Institutional Adoption Challenges and Solutions
Schwartz also addressed broader adoption hurdles facing the cryptocurrency. He acknowledged that institutions have historically preferred off-chain transactions due to regulatory uncertainty and trust concerns surrounding decentralized systems. The Ripple DEX hasn’t fully overcome these barriers, partly due to insufficient safeguards against potential misuse by malicious actors.
However, the CTO indicated that future permission-based features could address these concerns, potentially strengthening on-chain usage. He explained why major firms like BlackRock might choose to utilize the XRP Ledger rather than developing proprietary blockchain solutions, drawing comparisons to how USDC operates across multiple networks.

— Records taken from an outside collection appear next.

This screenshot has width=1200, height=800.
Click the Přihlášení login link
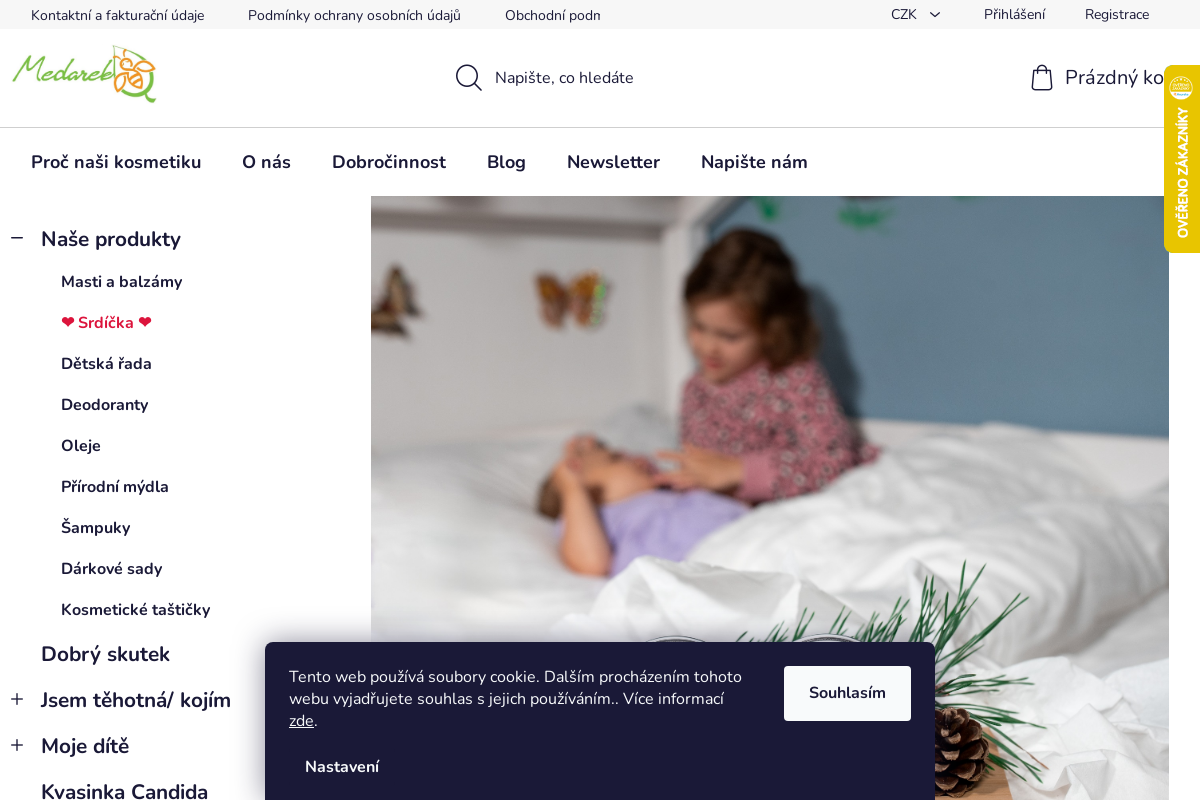[1014, 15]
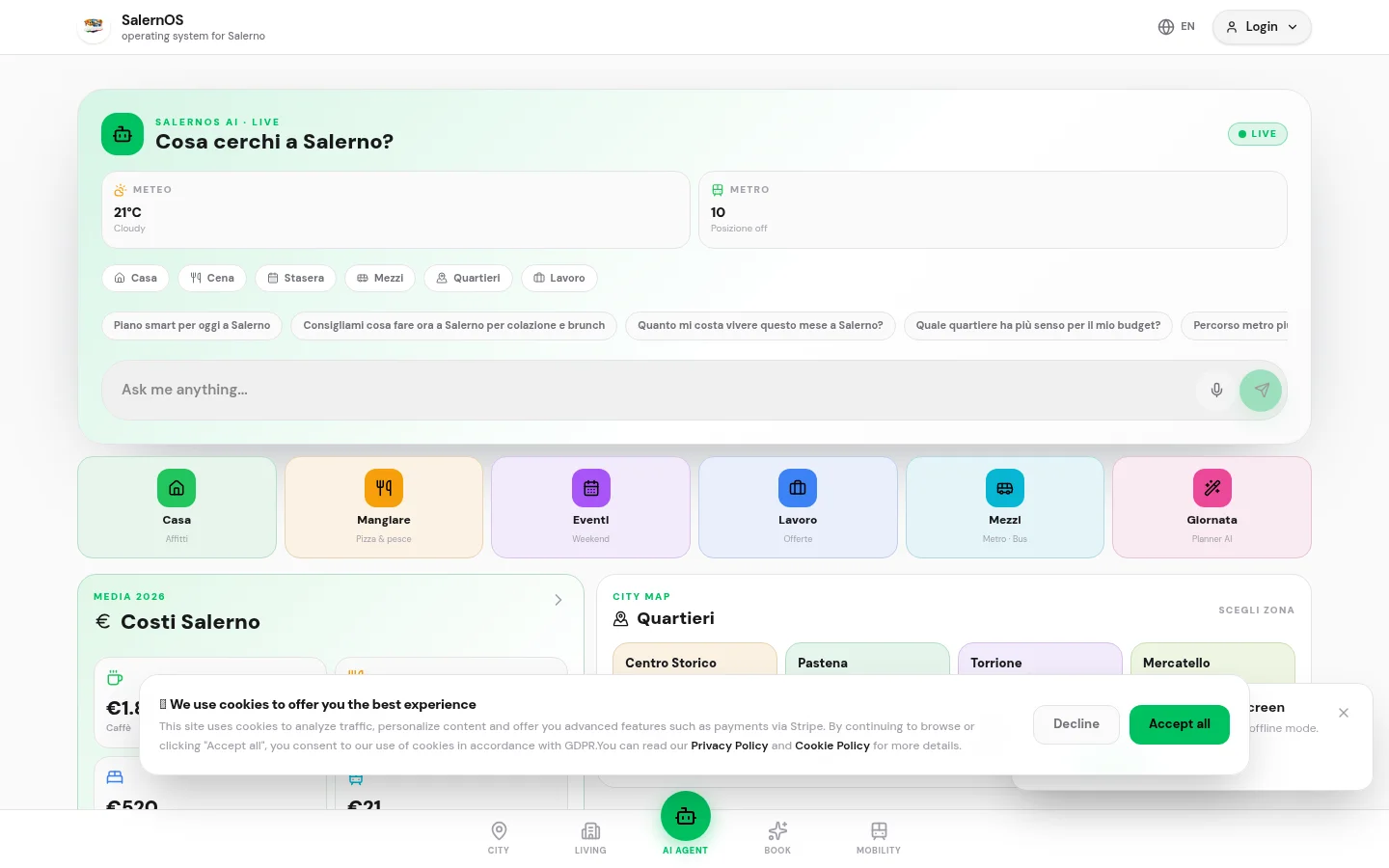Toggle the LIVE status badge
Screen dimensions: 1389x868
tap(1257, 134)
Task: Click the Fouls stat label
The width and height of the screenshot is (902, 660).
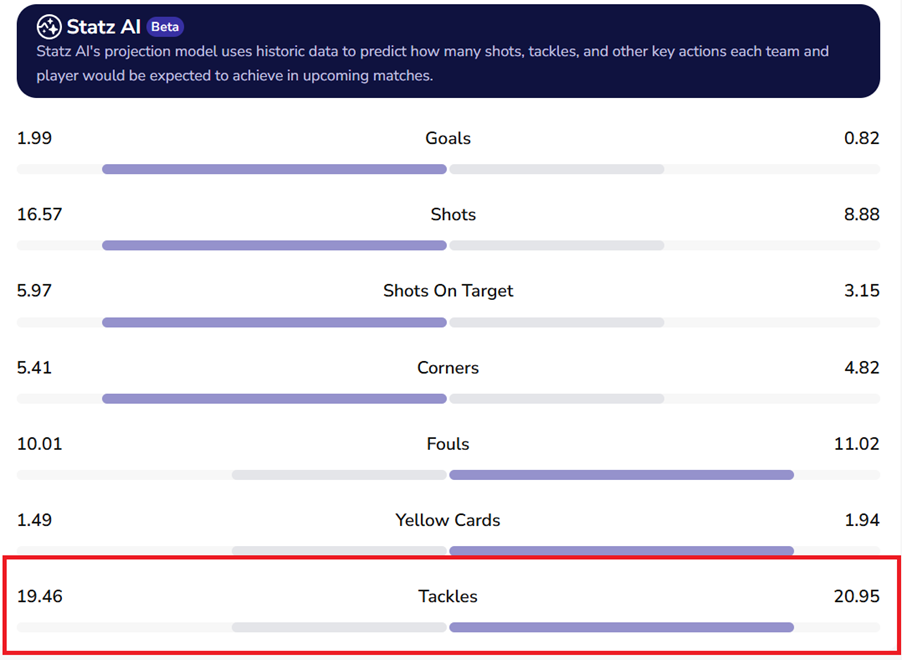Action: (x=448, y=444)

Schwartz believes that global asset tokenization requires a scalable, chain-agnostic platform—qualities that XRPL provides. He also clarified that the XRP Ledger maintains an open participation policy regardless of nationality, addressing potential geopolitical concerns.
Market Sentiment Analysis
The CTO’s comprehensive explanation reinforces the complementary relationship between XRP and RLUSD while highlighting XRP’s continued relevance in cross-border payments. These clarifications may help stabilize investor confidence amid ongoing discussions about stablecoin competition in the digital asset space.